Rahere then went to King Henry I. and told him his story, and the King gave him the land he needed,—such land! wet and marshy, "moorish land," an old writer says, "heretofore a common," where the Londoners used to fling out the rubbish and dirt of their city. On this land, in the year 1123, Rahere began to build his hospital, which he called after the Apostle who had appeared to him; and later, as that Apostle had bidden him, he built a Priory; the church you see in [picture 8] is part of its church.

Who helped Rahere to do all this? The citizens of London. We are told that he gathered together a crowd of people by pretending to be mad, and then he made them work; they drained the wet marshy soil, they carried great stones, they laboured hard. Thus the hospital was built.

Rahere was its first master. A friend of his, called Alfune, "went himselfe dayly to the Shambles and other markets, where he begged the charity of devout people for their" (that is, the poor sick people's) "reliefe." Now, the charity he asked for was food for them to eat.

Rahere's last years were quietly spent in his own Priory, where he died in the year 1144. This is his story, but it was first written down when writers loved rather to tell wonderful things about great men than to seek out the exact truth about them.

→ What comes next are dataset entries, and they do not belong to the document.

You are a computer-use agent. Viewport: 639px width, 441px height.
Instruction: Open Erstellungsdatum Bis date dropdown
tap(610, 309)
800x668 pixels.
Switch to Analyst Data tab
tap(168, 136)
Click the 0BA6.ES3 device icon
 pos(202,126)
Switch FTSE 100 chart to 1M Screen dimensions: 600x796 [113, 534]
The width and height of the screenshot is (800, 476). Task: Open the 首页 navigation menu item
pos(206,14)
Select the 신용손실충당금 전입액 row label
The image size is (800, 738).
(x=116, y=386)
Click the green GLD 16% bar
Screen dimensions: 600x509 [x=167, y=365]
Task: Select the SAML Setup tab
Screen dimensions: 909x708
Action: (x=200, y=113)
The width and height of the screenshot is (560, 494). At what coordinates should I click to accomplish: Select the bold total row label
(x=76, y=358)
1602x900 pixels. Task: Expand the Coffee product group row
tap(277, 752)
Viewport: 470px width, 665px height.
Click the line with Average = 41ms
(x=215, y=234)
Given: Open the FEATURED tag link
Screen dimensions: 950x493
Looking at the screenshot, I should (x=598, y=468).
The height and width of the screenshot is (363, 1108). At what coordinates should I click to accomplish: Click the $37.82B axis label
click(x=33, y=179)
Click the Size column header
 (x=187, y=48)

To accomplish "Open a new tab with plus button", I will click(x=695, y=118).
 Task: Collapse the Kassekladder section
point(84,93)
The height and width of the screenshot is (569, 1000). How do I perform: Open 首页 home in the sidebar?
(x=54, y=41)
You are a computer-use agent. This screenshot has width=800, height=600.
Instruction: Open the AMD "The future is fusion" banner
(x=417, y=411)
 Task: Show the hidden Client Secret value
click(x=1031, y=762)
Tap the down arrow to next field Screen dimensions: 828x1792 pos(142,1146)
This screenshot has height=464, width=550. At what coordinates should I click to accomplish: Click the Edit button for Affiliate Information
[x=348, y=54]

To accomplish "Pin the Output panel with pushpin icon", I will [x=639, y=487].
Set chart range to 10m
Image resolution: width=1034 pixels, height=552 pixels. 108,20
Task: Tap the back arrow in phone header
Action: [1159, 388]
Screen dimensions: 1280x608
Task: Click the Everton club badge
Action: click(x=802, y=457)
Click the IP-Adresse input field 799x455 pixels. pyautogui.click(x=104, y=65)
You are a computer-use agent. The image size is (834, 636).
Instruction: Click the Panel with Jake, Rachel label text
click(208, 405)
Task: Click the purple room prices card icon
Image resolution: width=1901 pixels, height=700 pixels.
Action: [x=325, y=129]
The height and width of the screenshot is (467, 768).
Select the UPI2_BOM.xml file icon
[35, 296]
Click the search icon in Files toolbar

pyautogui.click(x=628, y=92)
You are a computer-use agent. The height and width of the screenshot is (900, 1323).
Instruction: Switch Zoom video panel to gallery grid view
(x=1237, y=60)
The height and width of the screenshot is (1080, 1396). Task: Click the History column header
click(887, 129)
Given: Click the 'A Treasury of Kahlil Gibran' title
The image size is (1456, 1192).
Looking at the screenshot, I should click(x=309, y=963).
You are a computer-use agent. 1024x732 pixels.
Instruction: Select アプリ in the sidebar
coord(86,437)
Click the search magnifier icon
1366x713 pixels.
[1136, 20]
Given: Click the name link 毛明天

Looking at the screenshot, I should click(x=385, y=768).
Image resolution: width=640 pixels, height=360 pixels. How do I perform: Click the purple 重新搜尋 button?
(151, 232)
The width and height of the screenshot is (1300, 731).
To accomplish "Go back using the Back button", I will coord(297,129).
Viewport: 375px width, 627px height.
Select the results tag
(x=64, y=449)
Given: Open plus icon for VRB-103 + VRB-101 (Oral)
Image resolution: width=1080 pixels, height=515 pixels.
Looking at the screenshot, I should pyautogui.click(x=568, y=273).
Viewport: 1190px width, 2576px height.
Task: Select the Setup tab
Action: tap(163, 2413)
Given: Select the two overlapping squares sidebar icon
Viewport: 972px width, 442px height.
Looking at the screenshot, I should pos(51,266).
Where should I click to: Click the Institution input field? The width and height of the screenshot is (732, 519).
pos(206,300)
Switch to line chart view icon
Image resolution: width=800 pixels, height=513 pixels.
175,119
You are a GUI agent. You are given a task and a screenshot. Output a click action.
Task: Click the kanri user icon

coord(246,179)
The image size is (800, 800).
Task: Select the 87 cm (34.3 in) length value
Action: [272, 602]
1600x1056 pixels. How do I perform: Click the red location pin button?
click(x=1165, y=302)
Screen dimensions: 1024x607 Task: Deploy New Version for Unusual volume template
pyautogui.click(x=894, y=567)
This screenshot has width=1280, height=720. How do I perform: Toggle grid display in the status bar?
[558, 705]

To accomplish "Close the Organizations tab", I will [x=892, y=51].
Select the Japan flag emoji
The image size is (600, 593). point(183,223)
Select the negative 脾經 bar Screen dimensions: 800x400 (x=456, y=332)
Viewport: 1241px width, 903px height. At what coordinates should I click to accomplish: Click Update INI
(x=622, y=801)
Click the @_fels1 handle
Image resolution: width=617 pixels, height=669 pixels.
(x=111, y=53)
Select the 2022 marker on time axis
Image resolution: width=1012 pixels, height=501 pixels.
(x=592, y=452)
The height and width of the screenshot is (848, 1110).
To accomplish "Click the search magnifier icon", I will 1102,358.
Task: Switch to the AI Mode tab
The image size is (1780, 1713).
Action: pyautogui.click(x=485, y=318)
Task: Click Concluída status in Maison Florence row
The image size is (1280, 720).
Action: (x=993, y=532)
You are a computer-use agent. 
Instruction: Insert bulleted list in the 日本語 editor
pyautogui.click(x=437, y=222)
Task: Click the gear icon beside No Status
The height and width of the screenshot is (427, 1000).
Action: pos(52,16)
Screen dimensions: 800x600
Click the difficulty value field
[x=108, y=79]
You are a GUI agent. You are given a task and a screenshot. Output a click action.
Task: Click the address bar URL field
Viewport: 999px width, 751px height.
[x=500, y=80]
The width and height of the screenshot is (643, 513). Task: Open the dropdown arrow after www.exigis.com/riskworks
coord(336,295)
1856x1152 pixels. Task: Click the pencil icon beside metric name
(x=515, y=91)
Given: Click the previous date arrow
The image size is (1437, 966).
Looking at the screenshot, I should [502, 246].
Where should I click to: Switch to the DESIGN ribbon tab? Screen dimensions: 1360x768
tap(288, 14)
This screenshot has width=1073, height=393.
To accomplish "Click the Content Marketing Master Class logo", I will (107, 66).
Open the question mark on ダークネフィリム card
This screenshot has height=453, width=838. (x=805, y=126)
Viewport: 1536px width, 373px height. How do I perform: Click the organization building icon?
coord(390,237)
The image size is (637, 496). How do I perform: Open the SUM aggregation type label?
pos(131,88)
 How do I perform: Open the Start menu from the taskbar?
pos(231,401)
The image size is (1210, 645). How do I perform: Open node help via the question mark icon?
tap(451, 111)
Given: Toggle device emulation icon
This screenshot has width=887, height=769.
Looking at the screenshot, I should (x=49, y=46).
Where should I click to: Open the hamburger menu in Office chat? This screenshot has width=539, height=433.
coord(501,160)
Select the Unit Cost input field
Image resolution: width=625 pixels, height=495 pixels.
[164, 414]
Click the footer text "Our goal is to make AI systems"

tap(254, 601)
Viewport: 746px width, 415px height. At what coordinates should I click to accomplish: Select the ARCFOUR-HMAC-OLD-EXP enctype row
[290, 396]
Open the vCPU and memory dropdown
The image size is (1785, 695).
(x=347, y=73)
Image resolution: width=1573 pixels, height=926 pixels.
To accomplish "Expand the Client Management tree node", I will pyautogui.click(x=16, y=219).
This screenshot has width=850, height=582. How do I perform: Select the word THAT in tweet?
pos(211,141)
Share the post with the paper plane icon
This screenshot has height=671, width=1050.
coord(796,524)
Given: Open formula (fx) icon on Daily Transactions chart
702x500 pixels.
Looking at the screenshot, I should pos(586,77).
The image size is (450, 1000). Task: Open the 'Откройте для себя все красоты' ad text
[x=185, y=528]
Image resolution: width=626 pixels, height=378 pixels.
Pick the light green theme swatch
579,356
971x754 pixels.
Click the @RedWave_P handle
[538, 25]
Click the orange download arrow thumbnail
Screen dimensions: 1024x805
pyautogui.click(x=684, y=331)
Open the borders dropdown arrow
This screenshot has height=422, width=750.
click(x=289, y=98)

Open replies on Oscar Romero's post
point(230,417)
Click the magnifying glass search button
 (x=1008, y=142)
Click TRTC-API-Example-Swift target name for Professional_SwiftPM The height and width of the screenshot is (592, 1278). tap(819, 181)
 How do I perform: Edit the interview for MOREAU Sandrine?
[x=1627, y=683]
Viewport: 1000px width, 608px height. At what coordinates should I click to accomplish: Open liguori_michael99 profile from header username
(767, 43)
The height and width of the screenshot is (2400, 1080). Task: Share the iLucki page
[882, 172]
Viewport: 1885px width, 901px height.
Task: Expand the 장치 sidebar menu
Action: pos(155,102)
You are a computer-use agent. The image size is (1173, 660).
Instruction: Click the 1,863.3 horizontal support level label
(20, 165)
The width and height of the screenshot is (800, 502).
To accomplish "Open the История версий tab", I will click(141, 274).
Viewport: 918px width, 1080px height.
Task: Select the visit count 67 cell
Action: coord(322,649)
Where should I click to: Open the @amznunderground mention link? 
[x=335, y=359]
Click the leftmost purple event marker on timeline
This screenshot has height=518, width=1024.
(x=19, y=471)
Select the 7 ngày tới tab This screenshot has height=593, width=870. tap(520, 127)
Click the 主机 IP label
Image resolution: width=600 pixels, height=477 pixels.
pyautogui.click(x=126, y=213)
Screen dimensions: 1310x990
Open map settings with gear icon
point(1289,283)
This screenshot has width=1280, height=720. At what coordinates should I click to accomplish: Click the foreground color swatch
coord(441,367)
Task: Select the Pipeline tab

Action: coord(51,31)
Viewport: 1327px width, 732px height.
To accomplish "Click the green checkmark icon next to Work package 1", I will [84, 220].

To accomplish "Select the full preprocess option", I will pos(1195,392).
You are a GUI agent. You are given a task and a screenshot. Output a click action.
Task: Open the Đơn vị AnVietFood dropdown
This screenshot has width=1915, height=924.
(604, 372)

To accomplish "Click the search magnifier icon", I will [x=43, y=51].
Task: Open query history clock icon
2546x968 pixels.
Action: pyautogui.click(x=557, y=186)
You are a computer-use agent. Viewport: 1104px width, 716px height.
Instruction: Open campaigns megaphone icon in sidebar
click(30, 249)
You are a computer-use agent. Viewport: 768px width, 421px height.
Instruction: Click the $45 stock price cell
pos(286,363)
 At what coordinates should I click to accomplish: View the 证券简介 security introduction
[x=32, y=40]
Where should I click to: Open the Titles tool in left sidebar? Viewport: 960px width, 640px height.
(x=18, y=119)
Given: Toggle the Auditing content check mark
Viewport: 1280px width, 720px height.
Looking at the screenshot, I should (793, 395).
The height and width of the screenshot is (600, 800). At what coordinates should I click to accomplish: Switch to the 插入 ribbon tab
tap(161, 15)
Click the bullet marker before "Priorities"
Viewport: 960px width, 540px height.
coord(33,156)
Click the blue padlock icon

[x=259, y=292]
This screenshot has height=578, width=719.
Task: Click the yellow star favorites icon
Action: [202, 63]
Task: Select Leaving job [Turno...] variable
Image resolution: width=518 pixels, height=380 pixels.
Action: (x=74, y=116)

Now some people think he did not found the hospital, but both hospital and church are far older than his day; and that the Priory was built for the monks who managed the hospital.

However this may be, the monks of the Priory certainly had great privileges; one of them was that every year, at the Festival of St. Bartholomew, for three days they might hold a fair in the "smooth field" or Smithfield. Have you ever been to a country fair, and seen its funny little stalls of sweets and chinaware and its quaint shows? If you have, you must know that most English fairs are not at all important nowadays; but in the times of which I am writing most of the buying and selling in England was done at them. And so the old writer, Stow, tells us that to St. Bartholomew's Fair "the Clothiers of all England and Drapers of London repayred and had their boothes and standings within the churchyard of this priorie, closed in with walles, and gates locked every night, and watched for safetie of men's goodes and wares"—so rich and valuable was its merchandise. Year by year it was held until 1855; then it was done away with, for serious buying and selling were no longer carried on at such fairs, and "Bartlemy Fair," as it was called, was now famous only for its shows of wild beasts, dwarfs and giants, for its ox roasted whole, and for its scenes of wild merry-making.

For four hundred years the monks of St. Bartholomew's tended the poor people of London. Then came the days when Henry VIII. broke up the monasteries; in 1539 he turned the monks out of the Priory and closed the hospital. Presently I will tell you what afterwards happened to it.

For the beginning of our second charity we must go far away from London to the little town of Assisi in Italy. There, on a spring day of the year 1209, a young man kneeling in a little church heard the priest reading the Gospel for the day:—"As ye go, preach, saying, 'The Kingdom of Heaven is at hand.' Heal the sick, cleanse the lepers.... Provide neither silver nor gold nor brass in your purses, neither scrip nor two coats, nor shoes nor staff." The young man felt as though Christ Himself was speaking to him. "From henceforth," he said, "I shall set myself with all my might to live thus."